Wednesday, June 11, 2008

Marijuana F.A.Q.

Can I die from a marijuana overdose?
A lethal overdose of marijuana is virtually impossible; however, deaths from accidents and multiple drug use are not uncommon.

I smoked pot in the 1960s. I went to a party last weekend and took a hit off a joint and thought I was going to die. I have never been that high before - what happened?
There may be several factors involved, but the most likely reason is the increase in the potency of today’s marijuana. Today, marijuana is up to 16 times stronger than what you smoked in the 1960s.

Why are doctors against the use of marijuana as a medicine?
They generally are not against it, but doctors are interested in administering active and effective treatments. It takes scientific studies to prove that a medication is safe and effective and is better than existing treatments.
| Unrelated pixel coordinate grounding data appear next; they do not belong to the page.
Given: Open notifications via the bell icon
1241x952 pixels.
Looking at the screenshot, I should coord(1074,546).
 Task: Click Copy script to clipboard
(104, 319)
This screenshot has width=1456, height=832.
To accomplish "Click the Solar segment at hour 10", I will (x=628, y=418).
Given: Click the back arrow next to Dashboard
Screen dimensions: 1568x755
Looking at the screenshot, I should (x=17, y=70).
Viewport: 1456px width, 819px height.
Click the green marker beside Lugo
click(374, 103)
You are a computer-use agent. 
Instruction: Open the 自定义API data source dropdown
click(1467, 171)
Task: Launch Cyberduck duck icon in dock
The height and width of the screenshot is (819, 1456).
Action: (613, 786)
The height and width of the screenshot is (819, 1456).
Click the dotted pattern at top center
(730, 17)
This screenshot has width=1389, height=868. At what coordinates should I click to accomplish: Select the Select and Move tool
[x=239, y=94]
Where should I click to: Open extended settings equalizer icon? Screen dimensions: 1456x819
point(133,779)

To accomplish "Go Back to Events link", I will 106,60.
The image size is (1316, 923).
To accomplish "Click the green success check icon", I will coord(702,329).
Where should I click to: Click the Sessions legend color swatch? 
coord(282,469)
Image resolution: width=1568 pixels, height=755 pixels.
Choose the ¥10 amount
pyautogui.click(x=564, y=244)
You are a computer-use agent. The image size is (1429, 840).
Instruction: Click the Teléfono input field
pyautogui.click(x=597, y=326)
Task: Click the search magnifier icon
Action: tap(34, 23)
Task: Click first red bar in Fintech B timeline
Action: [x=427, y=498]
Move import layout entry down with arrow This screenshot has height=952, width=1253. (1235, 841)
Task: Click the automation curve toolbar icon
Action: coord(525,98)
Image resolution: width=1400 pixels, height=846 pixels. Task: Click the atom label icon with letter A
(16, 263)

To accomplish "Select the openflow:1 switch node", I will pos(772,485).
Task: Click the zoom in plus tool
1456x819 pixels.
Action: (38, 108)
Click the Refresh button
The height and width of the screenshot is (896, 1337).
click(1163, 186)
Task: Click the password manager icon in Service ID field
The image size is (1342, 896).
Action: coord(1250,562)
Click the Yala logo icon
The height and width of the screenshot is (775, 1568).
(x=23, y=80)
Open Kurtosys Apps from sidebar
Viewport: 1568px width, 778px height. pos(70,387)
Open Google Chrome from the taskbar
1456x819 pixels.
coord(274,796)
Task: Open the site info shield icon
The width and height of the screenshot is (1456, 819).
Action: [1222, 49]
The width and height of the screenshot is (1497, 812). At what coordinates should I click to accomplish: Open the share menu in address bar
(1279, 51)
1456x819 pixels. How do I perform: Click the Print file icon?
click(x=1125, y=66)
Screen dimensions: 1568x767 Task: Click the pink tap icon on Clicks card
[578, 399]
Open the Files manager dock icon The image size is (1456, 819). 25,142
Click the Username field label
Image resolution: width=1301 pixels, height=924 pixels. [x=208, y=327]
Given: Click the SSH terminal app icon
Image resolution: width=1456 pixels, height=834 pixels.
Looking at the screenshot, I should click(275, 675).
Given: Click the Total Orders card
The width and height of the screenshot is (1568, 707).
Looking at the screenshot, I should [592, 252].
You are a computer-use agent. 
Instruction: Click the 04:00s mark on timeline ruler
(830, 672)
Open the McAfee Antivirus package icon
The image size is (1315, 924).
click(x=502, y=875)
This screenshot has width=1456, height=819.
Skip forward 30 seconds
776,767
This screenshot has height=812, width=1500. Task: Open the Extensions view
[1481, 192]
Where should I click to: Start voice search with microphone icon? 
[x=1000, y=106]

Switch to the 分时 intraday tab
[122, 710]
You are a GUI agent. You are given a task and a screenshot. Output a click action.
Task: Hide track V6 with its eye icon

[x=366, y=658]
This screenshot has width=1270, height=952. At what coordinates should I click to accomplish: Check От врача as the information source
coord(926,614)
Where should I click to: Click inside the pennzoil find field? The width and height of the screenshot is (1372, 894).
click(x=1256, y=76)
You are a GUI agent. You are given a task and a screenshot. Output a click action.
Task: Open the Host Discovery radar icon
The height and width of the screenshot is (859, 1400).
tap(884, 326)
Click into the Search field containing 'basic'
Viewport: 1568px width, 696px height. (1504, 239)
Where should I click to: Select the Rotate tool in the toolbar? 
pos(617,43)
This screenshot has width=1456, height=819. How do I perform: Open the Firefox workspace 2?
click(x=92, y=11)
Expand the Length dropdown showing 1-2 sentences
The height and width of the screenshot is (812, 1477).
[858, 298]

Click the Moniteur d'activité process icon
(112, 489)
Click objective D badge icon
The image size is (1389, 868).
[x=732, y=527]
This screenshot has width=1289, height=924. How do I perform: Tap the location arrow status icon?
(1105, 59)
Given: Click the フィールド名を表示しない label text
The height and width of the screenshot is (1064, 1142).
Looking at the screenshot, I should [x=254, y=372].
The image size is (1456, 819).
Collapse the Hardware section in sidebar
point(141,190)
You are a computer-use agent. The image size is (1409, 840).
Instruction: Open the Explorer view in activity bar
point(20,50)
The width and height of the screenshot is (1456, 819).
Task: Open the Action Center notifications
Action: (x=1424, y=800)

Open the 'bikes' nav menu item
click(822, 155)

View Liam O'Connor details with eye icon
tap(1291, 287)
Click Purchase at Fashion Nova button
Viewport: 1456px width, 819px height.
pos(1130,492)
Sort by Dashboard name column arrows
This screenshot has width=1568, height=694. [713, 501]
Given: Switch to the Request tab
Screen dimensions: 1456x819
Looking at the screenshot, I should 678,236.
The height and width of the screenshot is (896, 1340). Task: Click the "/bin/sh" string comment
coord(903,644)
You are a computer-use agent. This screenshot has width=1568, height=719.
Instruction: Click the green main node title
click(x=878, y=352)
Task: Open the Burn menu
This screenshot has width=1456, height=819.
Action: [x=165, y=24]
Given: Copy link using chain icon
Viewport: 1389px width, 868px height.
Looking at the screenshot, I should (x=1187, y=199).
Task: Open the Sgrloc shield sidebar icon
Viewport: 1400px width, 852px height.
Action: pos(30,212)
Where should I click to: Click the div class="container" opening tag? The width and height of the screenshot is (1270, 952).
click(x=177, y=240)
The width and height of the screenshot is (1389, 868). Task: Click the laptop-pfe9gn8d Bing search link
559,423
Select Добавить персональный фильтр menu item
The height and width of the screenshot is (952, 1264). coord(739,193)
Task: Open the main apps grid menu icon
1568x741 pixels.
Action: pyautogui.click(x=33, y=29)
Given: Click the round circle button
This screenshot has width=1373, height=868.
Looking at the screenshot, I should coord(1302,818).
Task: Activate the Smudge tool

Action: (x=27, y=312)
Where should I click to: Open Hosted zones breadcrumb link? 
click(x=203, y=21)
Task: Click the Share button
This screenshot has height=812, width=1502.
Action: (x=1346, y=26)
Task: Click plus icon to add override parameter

Smoked marijuana should be held to standards equivalent to other medications for approval, standardization of dose, efficacy and safety. Most of the work in the area of smoked marijuana does not meet the standards for FDA approval.

Why is marijuana use among American teens escalating?
Increases in use can be attributed, in part, to cultural influences that minimize the danger or glamourize drug use. Specifically, 41% of teens and 53% of their parents say that American culture glamourizes the use of illegal drugs.

What is marijuana treatment?
Recently, researchers have been testing different ways to attract marijuana users to treatment and help them abstain from drug use. Currently no medications for treating marijuana dependence are available. Treatment programs focus on counseling and group support systems.
A marijuana treatment group is typically an abstinence-based group of 10-12 persons trying to end their dependence on marijuana. In one recent study, 14 groups were started; they met once a week for 14 weeks and were led by two co-therapists. People were able to join without proving that they had stopped smoking pot before requesting assistance; thus, people entered the groups at varying levels of dependence. The intervention was designed to help people quit using marijuana by the fourth week. They were not asked to leave the group if they were unable to completely stop using marijuana. Instead, those still using the drug were encouraged by the therapists and group members to continue trying to stop.